## What is needed
Copy the data from the line that has "Go to next carousel image arrow" through the end, renaming "arrow" to "chevron" and changing nothing else. Leave out the pictures.

## Rows
··········
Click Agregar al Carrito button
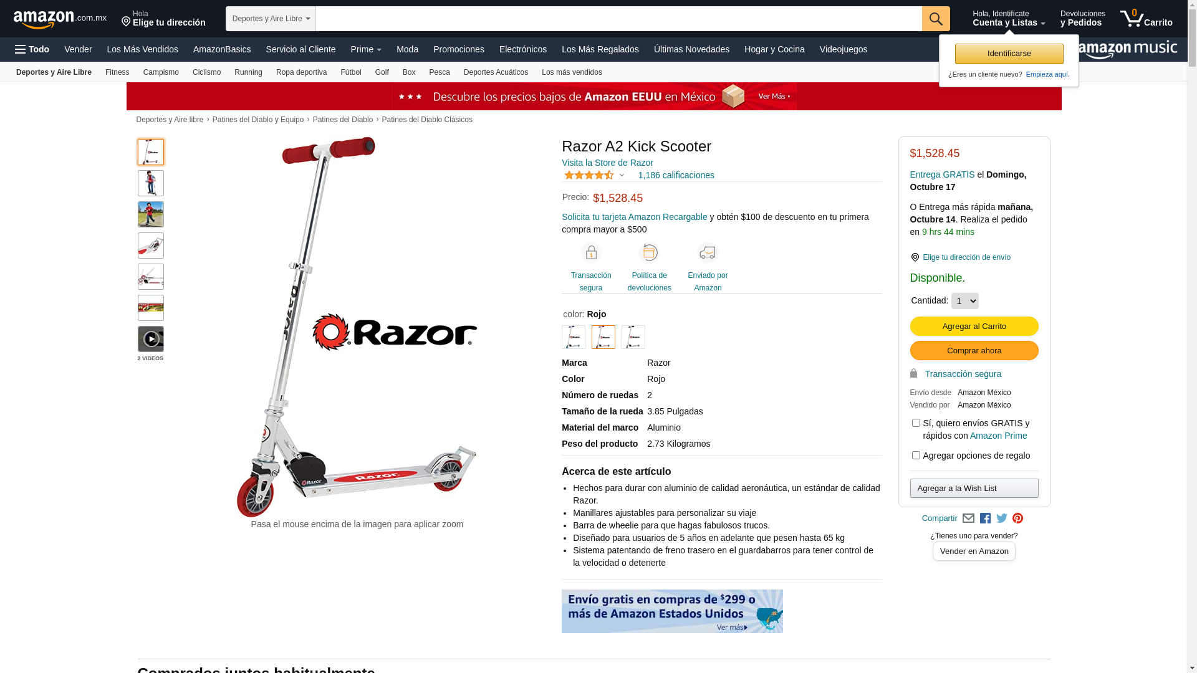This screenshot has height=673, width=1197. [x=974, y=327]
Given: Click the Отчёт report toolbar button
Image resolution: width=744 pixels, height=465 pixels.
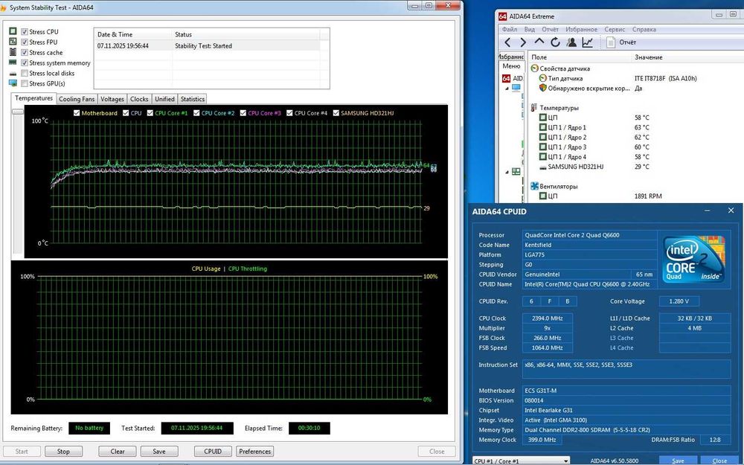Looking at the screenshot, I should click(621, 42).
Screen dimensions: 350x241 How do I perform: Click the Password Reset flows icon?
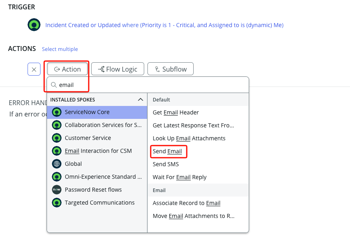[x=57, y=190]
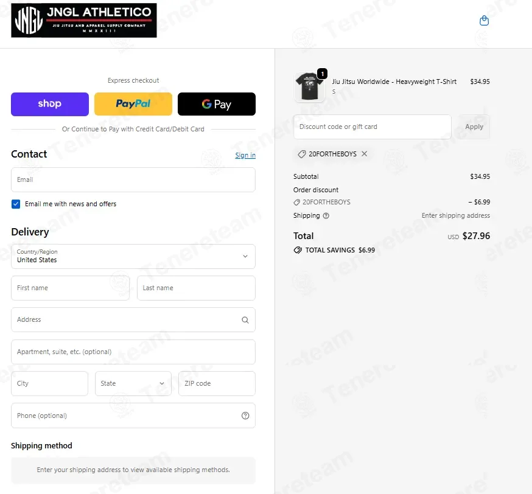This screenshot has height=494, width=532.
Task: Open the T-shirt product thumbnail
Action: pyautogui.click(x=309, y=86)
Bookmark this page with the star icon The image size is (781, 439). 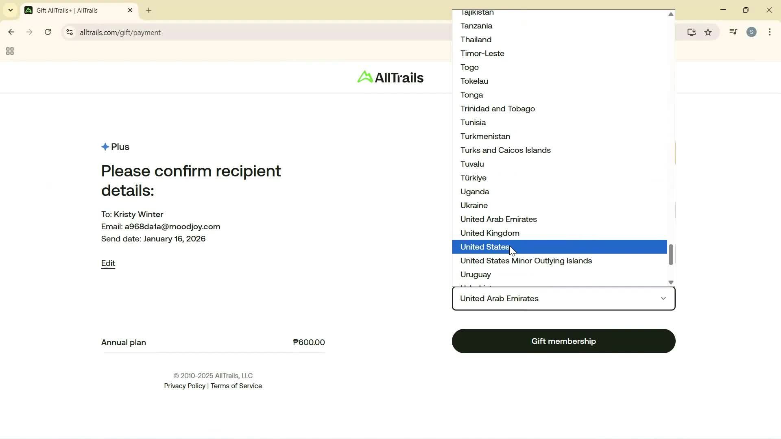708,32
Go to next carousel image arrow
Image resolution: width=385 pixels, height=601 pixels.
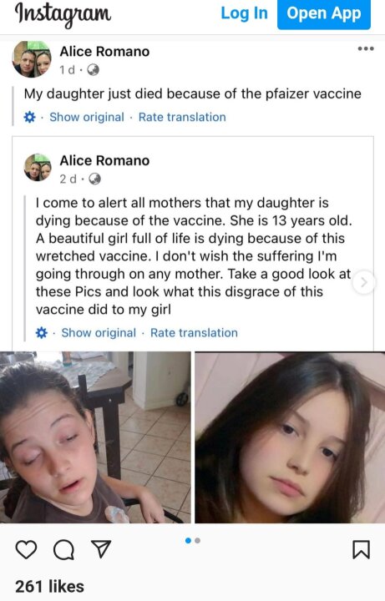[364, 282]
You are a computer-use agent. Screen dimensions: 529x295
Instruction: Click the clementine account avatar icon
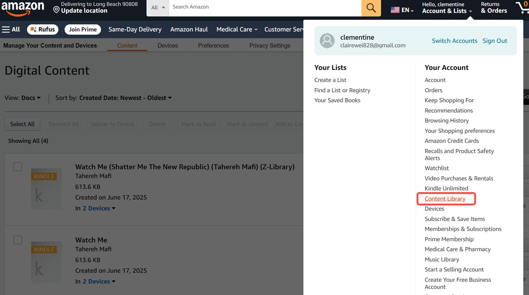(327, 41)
··········
## Output
Go to next carousel image chevron
Image resolution: width=385 pixels, height=601 pixels.
[364, 282]
You are a computer-use agent. Screen dimensions: 529x295
Instruction: Click the clementine account avatar icon
(327, 41)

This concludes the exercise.